### Exercise passage
----

Enhancing the Performance of Email Spam Detection and Classification using Machine Learning Techniques
Loading...
Date
Authors
Journal Title
Journal ISSN
Volume Title
Publisher
ASTU
Abstract
Email communication is regarded as the primary professional channel, enabling
businesspeople and both commercial and nonprofit organizations to communicate with one
another and exchange significant official documents and reports on a global scale. This global
route draws a lot of attackers and intruders who utilize these innovations to commit crimes; in
particular, the spammers create fake emails that contain attractive information and distribute
them to clients worldwide. Current approaches primarily focus on widely spoken languages
like English, resulting in a lack of comprehensive models tailored to underrepresented
languages such as Amharic. This linguistic gap leads to poor performance in identifying spam
emails in Amharic due to limited availability of preprocessed datasets and language-specific
tools. Additionally, challenges such as imbalanced datasets, noise in translated data, and the
absence of robust feature extraction techniques further exacerbate the problem. While methods
like TF-IDF and ML algorithms, including SVM and RF, show promise, they still struggle with
precision and recall trade-offs, especially for imbalanced classes. These limitations underscore
the need for a systematic enhancement of data preprocessing, balanced dataset creation, and
model optimization to bridge the gap and improve email spam detection and classification for
Amharic and other low-resource languages. ML and NLP techniques used to identify spam. ML
techniques frequently used in spam filtering to classify emails to either legitimate (ham) or
spam (unsolicited messages). We studied the existing features and models to improve the
accuracy, precision, recall and f-score. We created Amharic dataset by translating from local
and publicly available English dataset using Google translate API. We split the data 70% for
training and 30% to obtain result that ensure generalizability and we used 5 K-fold CV to
ensure the model generalizability. We employed four ML models MNB, BNB, SVM, and RF to
examine SVM model performs higher that other models by attaining 98.52% accuracy. We also
compared the proposed results with baseline works and our proposed model performs better in
detecting and classifying email spam data.

----

### Source data
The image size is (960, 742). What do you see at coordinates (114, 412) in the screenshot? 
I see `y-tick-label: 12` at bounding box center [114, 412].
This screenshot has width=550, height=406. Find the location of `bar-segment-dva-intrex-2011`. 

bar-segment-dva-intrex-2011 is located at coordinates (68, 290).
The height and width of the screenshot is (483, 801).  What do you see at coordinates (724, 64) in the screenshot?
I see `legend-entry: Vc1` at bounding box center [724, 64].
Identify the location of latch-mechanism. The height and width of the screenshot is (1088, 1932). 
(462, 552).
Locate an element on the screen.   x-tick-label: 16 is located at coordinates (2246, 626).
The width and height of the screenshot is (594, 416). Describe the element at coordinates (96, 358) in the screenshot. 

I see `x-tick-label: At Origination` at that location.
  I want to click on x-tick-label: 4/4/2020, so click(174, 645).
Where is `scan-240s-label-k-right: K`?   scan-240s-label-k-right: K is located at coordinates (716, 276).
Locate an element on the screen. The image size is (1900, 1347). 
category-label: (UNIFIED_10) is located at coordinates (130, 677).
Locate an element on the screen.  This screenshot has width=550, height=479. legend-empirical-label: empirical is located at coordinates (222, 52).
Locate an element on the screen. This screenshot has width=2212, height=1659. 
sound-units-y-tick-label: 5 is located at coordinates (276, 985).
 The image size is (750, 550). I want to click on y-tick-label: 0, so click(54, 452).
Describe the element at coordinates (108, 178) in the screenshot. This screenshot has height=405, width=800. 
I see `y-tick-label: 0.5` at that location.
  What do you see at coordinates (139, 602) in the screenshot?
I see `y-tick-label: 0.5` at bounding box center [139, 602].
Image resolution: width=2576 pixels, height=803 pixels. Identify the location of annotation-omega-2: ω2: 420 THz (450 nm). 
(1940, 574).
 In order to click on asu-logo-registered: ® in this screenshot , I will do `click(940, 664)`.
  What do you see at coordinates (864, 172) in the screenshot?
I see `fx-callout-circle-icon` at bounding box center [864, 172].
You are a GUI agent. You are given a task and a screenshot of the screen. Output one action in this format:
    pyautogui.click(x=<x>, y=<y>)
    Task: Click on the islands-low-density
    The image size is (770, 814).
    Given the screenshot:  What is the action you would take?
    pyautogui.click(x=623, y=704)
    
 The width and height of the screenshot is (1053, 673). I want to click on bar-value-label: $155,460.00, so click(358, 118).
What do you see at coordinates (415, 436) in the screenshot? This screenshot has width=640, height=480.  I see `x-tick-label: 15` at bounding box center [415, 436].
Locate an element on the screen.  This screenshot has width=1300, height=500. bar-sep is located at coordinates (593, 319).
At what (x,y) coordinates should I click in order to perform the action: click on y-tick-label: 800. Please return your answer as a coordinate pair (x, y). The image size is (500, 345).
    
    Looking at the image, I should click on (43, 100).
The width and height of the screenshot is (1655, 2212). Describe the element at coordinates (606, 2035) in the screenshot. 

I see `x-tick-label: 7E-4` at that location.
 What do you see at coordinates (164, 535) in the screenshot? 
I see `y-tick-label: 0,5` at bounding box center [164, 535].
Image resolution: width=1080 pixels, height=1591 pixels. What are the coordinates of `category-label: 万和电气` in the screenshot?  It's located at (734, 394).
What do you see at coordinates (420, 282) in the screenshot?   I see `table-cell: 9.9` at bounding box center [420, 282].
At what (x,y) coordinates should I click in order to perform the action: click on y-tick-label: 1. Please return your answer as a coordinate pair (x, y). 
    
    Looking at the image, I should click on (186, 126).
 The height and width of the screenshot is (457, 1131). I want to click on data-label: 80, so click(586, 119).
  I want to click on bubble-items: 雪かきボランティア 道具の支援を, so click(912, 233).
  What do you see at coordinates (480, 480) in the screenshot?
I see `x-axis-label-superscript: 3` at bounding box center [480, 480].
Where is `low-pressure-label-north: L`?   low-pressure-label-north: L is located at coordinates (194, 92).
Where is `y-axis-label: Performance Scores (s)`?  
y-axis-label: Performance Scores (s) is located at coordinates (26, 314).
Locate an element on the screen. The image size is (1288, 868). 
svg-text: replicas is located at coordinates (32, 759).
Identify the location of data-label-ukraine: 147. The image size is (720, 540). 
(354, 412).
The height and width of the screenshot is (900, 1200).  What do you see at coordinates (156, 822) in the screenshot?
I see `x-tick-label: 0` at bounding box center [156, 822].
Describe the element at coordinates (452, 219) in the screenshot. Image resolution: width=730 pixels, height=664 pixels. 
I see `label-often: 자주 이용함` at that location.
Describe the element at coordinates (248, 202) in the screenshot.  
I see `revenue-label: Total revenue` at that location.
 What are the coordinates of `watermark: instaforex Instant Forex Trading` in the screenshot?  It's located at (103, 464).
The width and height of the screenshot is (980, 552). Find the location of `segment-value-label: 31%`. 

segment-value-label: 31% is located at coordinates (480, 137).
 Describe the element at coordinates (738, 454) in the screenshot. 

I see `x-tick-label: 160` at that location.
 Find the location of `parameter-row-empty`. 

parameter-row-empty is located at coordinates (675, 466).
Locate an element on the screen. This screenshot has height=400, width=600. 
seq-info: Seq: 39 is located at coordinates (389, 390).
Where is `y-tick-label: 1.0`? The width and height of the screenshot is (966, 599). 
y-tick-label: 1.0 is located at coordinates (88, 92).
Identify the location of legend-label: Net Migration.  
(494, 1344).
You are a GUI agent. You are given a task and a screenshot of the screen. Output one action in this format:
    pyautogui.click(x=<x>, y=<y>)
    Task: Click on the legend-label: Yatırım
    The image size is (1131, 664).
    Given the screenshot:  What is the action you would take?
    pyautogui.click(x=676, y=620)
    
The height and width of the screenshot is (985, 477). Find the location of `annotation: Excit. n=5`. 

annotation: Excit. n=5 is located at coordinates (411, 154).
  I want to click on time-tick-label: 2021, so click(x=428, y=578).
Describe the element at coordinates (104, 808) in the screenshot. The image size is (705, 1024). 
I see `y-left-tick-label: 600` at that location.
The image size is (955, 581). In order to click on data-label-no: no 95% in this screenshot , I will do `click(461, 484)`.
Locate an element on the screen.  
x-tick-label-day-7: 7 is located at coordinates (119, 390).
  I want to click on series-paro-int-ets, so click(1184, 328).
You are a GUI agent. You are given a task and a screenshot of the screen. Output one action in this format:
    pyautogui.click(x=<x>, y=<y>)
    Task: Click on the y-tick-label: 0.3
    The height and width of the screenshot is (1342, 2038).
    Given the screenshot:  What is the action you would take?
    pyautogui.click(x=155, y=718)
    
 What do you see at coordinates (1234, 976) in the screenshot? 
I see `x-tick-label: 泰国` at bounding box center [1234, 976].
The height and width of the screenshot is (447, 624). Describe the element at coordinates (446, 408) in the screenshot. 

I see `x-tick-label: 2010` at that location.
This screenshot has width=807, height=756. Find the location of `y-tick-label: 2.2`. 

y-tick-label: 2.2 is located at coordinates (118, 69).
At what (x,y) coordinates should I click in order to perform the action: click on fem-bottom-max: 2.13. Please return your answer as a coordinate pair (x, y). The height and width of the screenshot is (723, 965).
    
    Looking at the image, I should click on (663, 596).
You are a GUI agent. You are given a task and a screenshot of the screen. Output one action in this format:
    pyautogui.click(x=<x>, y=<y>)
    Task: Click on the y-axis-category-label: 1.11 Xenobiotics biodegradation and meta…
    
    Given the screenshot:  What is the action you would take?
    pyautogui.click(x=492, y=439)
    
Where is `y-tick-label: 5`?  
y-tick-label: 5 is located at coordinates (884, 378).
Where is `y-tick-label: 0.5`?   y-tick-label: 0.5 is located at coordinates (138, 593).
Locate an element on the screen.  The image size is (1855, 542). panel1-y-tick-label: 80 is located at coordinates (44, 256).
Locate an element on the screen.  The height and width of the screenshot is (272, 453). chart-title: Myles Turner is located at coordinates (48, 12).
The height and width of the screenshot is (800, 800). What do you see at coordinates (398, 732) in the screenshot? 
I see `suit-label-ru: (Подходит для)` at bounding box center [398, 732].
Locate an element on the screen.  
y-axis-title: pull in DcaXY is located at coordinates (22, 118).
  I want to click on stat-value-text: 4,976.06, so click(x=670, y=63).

----

### What this task involves
From the email spam detection abstract, list every machine learning model that the authors say they employed.

### Task solution
MNB, BNB, SVM, RF